The Cubs’ starting rotation has a lower ERA as a team than 72 of the 110 Cy Young Award winning pitchers had in big league history, per Chris Kamka of Comcast SportsNet.

The Cubs are less than one-third of the way through the 2016 season, but for perspective, last year’s staff posted a 3.36 ERA, struck out the fourth-most hitters in the game (921) and allowed opponents to bat only .233, the best mark in baseball. That team won 97 games. This year’s staff is on pace to post better numbers in each category.

So how’d we get here?

Adding the veteran leader

What has made the Cubs so much better this season? One difference is obvious.

“We’ve got a much better pitcher that’s in our rotation,” catcher David Ross said.  “John Lackey is a proven, veteran, stud pitcher. That always helps, to have that consistency in the rotation.”

After a slow start, Lackey found his groove, posting a stingy 2.09 ERA in May while holding opposing batters to a .170 average. The 37-year-old lackey signed a two-year, $32-million contract to bring championship pedigree and lengthen the rotation.  He’s done just that, and his attitude in the clubhouse creates an atmosphere of accountability.

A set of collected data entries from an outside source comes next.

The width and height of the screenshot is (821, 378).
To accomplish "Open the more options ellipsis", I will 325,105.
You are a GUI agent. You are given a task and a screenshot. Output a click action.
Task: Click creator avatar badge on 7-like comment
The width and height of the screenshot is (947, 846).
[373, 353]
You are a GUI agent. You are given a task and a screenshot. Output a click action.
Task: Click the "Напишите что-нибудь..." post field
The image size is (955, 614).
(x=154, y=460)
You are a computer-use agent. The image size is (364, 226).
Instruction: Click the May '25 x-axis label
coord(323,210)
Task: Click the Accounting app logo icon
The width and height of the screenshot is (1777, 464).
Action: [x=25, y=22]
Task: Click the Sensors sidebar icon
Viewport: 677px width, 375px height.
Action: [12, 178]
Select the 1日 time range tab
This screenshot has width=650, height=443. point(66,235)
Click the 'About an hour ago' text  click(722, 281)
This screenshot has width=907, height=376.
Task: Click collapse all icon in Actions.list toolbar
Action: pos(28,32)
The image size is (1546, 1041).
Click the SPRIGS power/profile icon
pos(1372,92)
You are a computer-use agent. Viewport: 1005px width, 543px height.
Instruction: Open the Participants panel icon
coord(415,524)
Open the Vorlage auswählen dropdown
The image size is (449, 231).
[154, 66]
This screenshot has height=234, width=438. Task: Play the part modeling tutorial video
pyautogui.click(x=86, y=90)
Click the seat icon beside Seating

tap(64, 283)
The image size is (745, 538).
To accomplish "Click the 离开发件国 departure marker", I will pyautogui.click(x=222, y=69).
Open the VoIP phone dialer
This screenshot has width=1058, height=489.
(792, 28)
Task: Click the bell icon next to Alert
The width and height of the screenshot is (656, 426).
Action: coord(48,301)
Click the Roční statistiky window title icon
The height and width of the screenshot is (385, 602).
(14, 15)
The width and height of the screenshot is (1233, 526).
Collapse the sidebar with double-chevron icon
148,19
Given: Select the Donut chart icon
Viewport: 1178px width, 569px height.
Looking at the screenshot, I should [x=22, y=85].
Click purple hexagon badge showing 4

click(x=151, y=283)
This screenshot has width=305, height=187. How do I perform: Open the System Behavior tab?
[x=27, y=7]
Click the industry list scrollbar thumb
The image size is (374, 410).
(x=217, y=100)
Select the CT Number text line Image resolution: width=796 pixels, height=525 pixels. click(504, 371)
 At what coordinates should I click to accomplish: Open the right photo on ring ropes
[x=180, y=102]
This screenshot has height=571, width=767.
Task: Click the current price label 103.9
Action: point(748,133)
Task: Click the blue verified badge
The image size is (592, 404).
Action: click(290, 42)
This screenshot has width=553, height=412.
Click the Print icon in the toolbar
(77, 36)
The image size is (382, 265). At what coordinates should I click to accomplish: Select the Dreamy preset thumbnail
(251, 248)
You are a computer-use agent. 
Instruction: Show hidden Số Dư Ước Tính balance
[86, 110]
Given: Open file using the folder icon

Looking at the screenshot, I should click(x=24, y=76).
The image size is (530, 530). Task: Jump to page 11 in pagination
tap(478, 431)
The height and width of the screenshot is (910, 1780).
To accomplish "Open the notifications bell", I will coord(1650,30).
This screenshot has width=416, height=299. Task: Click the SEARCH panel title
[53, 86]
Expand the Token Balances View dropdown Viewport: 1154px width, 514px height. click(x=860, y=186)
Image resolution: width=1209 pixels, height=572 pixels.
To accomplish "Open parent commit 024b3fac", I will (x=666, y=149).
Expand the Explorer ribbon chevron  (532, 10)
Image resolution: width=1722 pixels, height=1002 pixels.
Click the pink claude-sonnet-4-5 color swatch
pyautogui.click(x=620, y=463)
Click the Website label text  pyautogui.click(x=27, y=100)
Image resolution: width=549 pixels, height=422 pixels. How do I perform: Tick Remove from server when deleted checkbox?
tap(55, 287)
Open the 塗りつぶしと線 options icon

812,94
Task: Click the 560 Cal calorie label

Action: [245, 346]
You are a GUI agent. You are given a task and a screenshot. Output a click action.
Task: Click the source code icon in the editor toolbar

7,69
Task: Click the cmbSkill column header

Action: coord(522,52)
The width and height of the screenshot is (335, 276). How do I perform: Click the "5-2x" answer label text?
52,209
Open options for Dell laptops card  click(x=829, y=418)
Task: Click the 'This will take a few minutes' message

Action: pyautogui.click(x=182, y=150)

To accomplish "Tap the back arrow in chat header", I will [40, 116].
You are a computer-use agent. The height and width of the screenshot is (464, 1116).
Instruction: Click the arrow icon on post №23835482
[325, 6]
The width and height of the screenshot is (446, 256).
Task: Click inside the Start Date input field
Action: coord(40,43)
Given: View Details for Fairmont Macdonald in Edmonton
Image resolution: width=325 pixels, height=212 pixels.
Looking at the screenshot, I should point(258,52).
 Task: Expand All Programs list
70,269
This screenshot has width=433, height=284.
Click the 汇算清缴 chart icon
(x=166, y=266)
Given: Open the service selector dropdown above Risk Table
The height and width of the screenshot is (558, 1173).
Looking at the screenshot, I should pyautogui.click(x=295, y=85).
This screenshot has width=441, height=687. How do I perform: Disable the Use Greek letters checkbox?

“John’s edgy,” Maddon said.  “And he definitely brings an edge to the rest of the group.”

Maddon called Lackey the linchpin to the entire rotation’s success. He has never been the best pitcher in the league, averaging 12 wins per season and a 3.90 ERA, but his career has been defined by clutch performance in big moments.

Lackey burst onto the scene as a 23-year-old rookie in 2002 and fired a gutsy five innings in Game 7 to help the Angels capture the World Series title. Eleven years later, he threw 6 2/3 innings in Game 6 of the Fall Classic to bring the Red Sox their third World Series title in nine seasons.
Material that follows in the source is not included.